I noticed it when I was little and reading Nancy Drew - she was always putting stuff in her “pocketbook”, which confused me because I was picturing a little paperback novel with her lipstick, etc. stuffed between the pages.
Then I realized that “pocketbook” is another word for “purse”, but I’ve never heard it called that in Canada.
Do they call purses “pocketbooks” in any other country? How did it get that name?
It’s not all Americans, it’s just an older generation. My dad and older coworkers will call it a pocketbook all the time, but people of my generation (born in the eighties) never do. Kind of like how a shirt used to be called a blouse, but no one under the age of 40 calls it that.
And, just to confuse things “Pocket Books” was the name of a line of paperbacks. They had a kangaroo as its icon (because it has that pouch, after all).
To me, pocketbook and purse are synonymous. My mom and women older than she will still say pocketbook. I’ll say purse or bag. I don’t know that I’ve ever heard anyone say handbag outside of old TV shows or movies.
It originally meant “wallet,” as we call them today (or “billfold” as another generation might). Later it was extended to purses. Usage for either case has apparently dropped a lot.
I love to use the word pocketbook. I associate it with my small-town upbringing. It’s true it’s not much used, but if you do use it, everyone knows what you’re talking about.
“Honey, grab me my pocketbook; I want to get my Nabs from this morning at the drugstore. Oh and a fresh pack of cigarettes.”
And as women’s clothes lost pockets and they started carrying purses, they put their “pocketbooks” in their purses (or “handbags.”) Eventually the names got merged.
I’ve lived my entire life in the US and have heard of the term, but never made the connection to “purse” until this thread. I’m not sure what I assumed it meant.
Handbag seems to be women’s clothing store-speak. Like how they never sell pants, but will sell you a “pant.” :rolleyes:
“Clutch” is another term for what is basically a big wallet/small purse with no handles.
I never knew pocketbook as a synonym for anything other than wallet. Maybe because I was a boy so when my elderly grandmother told me to put a piece of paper in my pocketbook it had to be my wallet.
I also heard it in the political expression, “People vote their pocketbooks”, which was the pre-Clinton version of “It’s the economy, stupid”. In that context it meant wallet, since it applied to both men and women.

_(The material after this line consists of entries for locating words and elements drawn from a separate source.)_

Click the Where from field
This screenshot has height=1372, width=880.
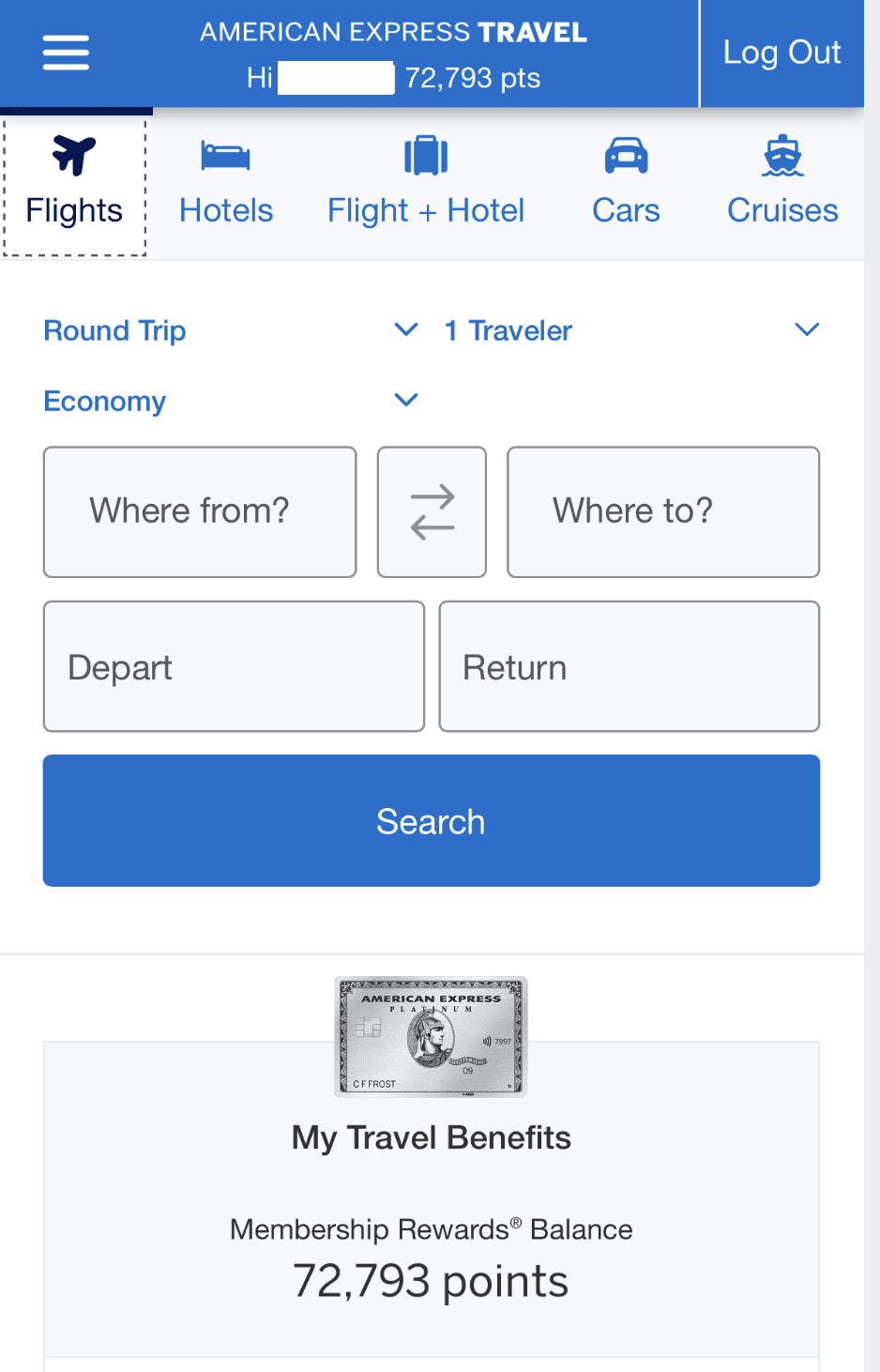click(x=199, y=511)

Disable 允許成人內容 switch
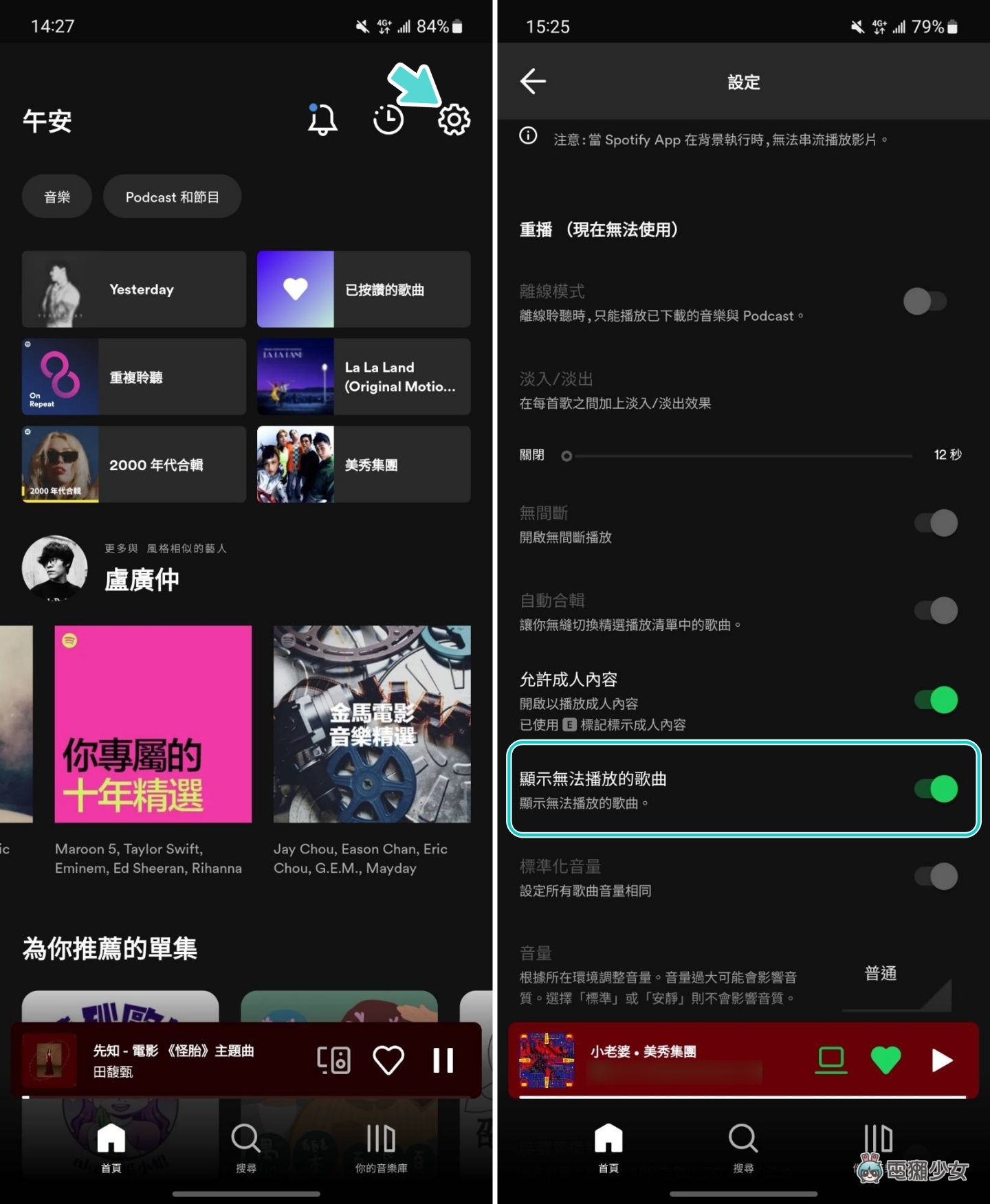click(936, 700)
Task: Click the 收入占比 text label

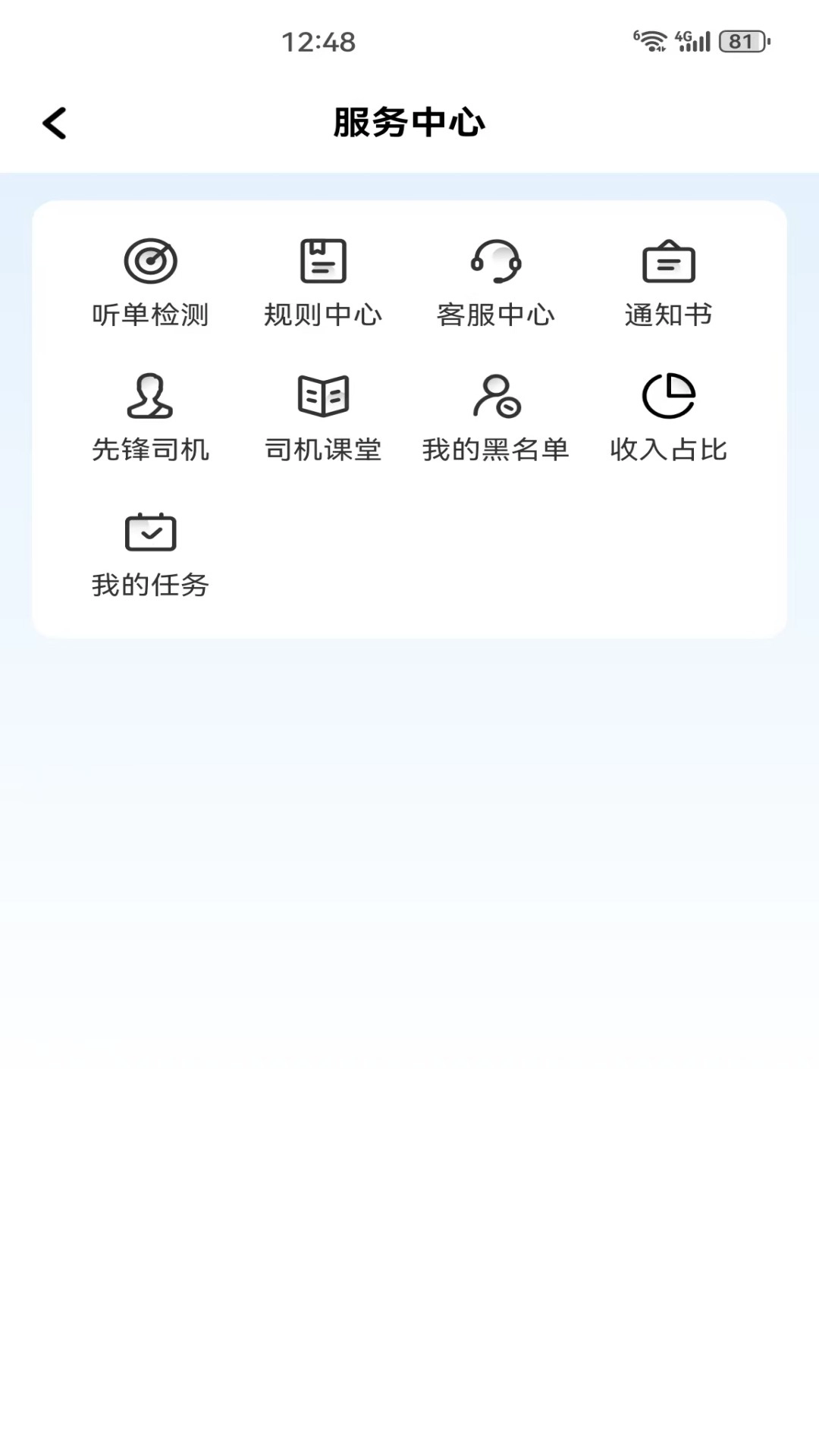Action: [x=667, y=450]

Mid-50s and have never heard anyone call a normal shirt a blouse. A ladies’ top, yes.
As for pocketbooks, that may be a regional usage. I never heard anyone, young or old, calling it that in West Texas. Or anyplace else I ever lived in the US (Southwest and Hawaii).
I always assumed it meant those combination wallet/coin-purse/checkbook dealios that women kept in their purses. I wasn’t ever around people who used the term too often, though.
My guess is that in the 30 some years since this was written, usage has further dropped. I was born in '77, in the Midwest, and “pocketbook” and “handbag” have always seemed old-timey to me.
My mom always had her pocketbook, ie purse. I always associate them with checks, though, for some reason. The pocketbook is the place you put your checkbook and money, in my head, and that fits with the ‘vote with your pocketbook’ . And yeah, if you think of pocketbook as the wallet you put your checkbook into, it can all fit into a purse.
This is new information to me. I hear blouse all the time. I guess this area didn’t get the memo back in 1942. I also hear bag and handbag a lot. In fact, and we’re going back some 30 years here, I had a friend who got absolutely incensed that someone called her bag a purse. Oh, the social cluelessness! Didn’t the social misfit know the difference?